───── Dataset records ─────

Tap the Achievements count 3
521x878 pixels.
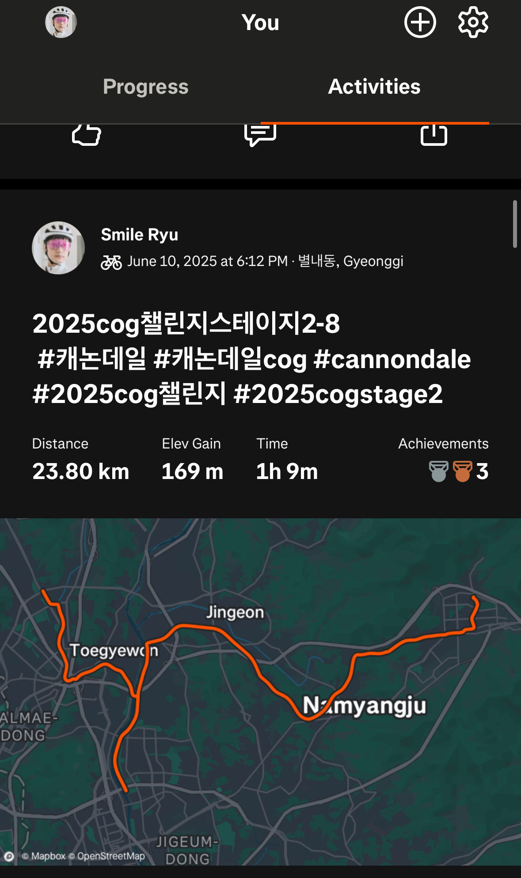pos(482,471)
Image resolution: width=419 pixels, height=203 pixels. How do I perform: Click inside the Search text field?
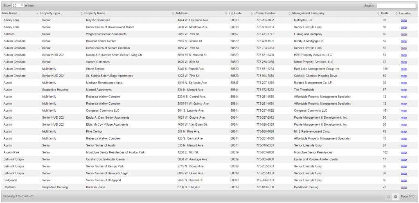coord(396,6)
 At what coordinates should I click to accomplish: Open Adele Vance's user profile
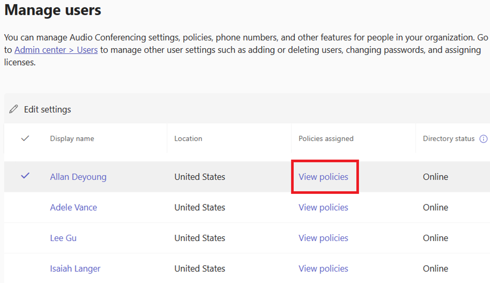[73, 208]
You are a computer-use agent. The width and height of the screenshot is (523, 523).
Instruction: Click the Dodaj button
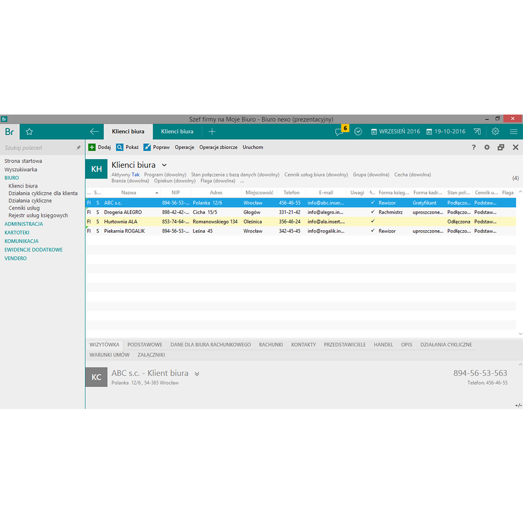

─────

▶ **The request**: Could you repeat these entries word for word, leaving out the pictures?

▶ **Finished exercise**:
Tap the Achievements count 3
521x878 pixels.
pos(482,471)
Image resolution: width=419 pixels, height=203 pixels. How do I perform: Click inside the Search text field?
coord(396,6)
 At what coordinates should I click to accomplish: Open Adele Vance's user profile
[73, 208]
You are a computer-use agent. The width and height of the screenshot is (523, 523).
Instruction: Click the Dodaj button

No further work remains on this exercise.